4. Twin Long Rods #1
If you’re looking for a Yu-Gi-Oh monster that looks truly unhinged, you’ve found your guy. Everything about this facial expression looks like he’s about to kill you. The eyes that are bulging out of his head, that huge Ojama-like grin that gives off manic energy… this card could only be worse if it had its tongue out. I think the worst bit about this card is that it’s #1, meaning there’s more than just one of this guy (and yes, there is a #2). Any horror like this should be kept at #1 – or 0 if we can help it. Twin Long Rods #1 is certainly not getting a spot in my deck, that’s for sure.
3. Worm Ugly
It’s no surprise that Worm Ugly is, well, Ugly. Although I’m not so sure it’s a worm.
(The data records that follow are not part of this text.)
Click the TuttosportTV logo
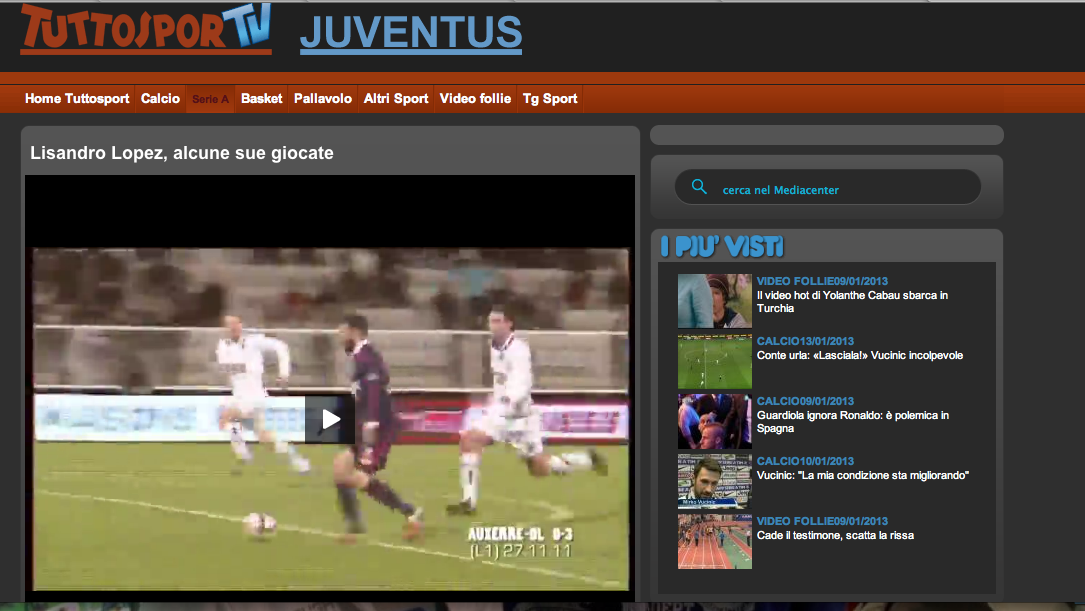 pyautogui.click(x=146, y=28)
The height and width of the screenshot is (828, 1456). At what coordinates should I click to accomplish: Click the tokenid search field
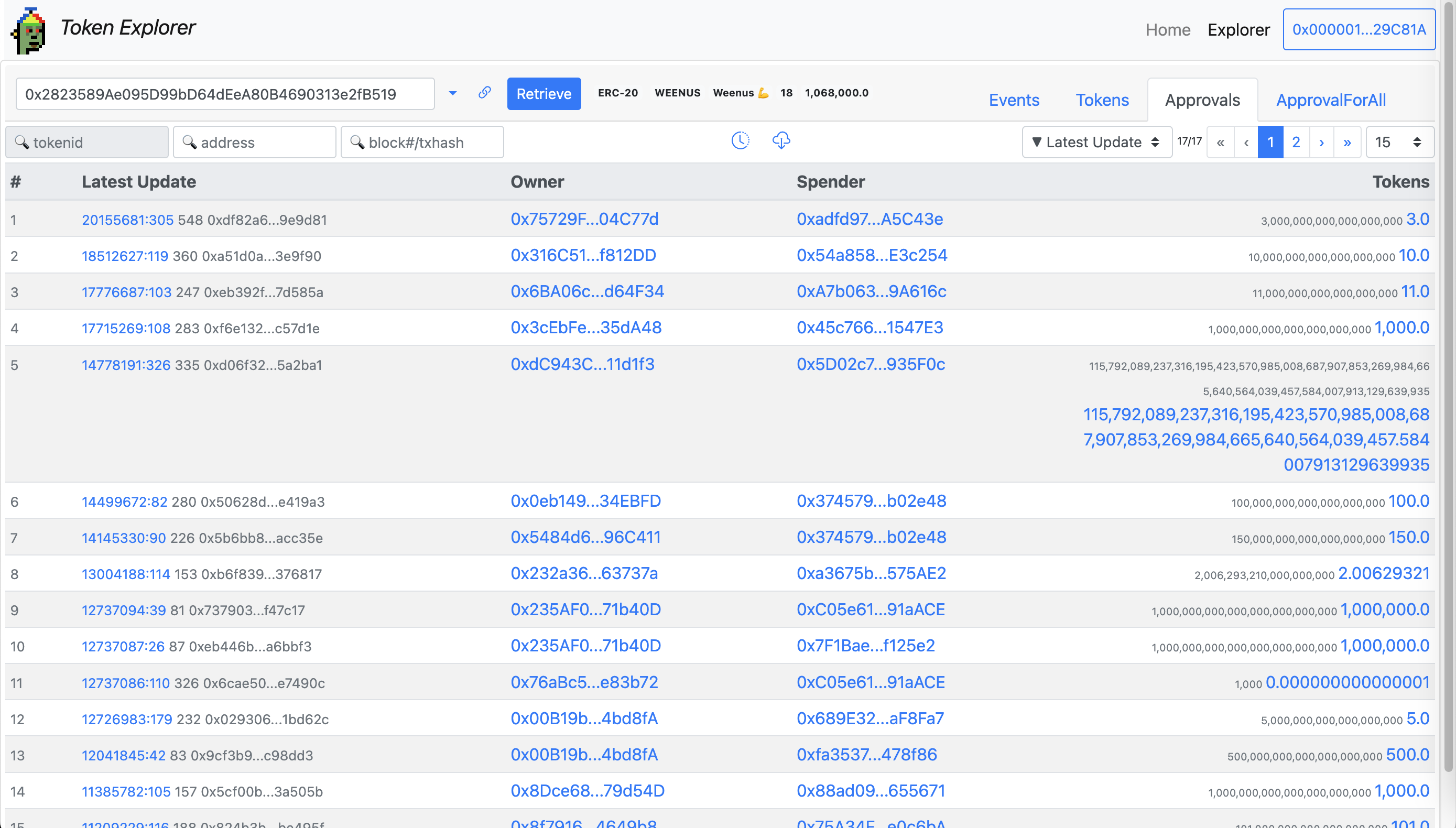[87, 142]
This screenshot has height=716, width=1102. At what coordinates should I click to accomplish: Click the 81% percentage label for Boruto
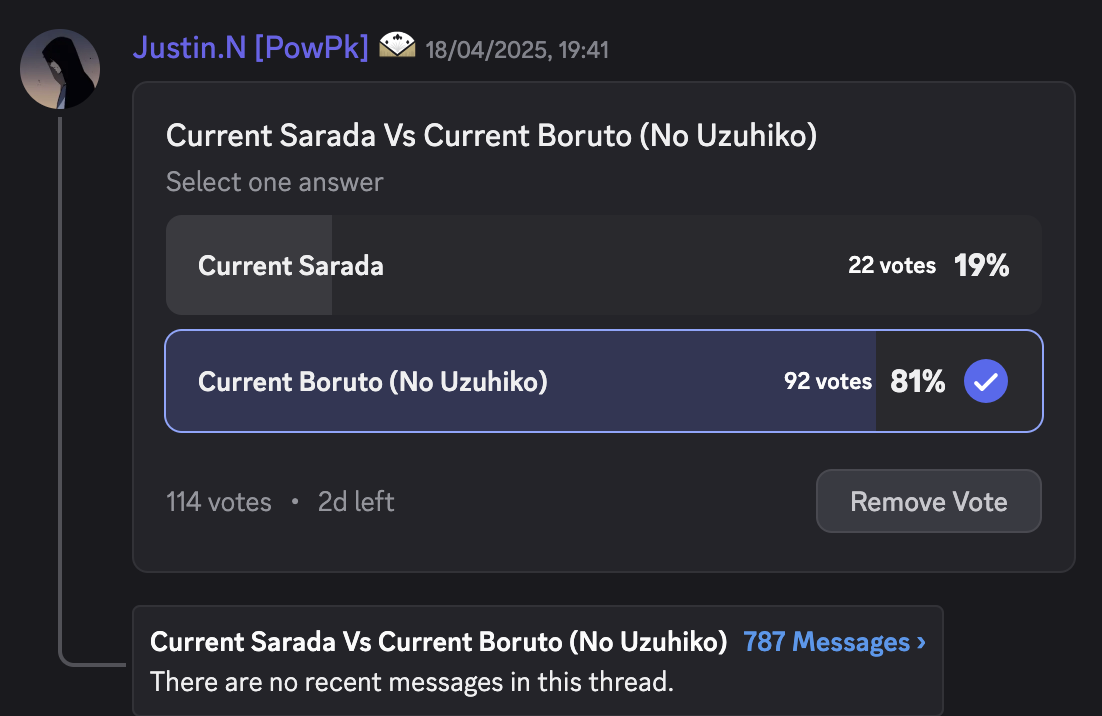917,381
I mean, aren’t worms meant to be long and thin, not just some big ball of goop? This card is ugly in so many different ways. The little beak-like mouth and those pudgy eyes make this creature look pitiful, and the green goo dripping off of it certainly isn’t doing him any favors.
2. Parasite Paracide (OCG art)
Now this is one of the cards so bad that the censor team did pick up on it – which as you’ve seen from this list, means it must have been terrible. The TCG art for this card just shows a creepy looking bug on a generic swirly background. You know, typical old school Yu-Gi-Oh stuff. The OCG art instead shows this bug borrowing through a man’s throat and face, all while he screams out in agony. Horrifyingly creepy! I’m not surprised we didn’t get this card over here in the TCG. And in a way, I’m kind of glad we didn’t. I think I’d be too freaked out to even draw this card from my deck.
1. Necroface
If you thought Gimmick Puppets were the creepiest dolls in Yu-Gi-Oh, then you’ve got another thing coming. Necroface has the shattered face of a creepy porcelain doll, all while some tentacled and bulbous horror pours out of it. Any sort of doll where you can see veins and arteries is the epitome of creepy in my book. The card type is also a zombie. Implying whatever that tentacled mess happens to be, it was alive and sentient – and this is all that remains. If I ever die, this is really not something I want to see or spend time with in any afterlife.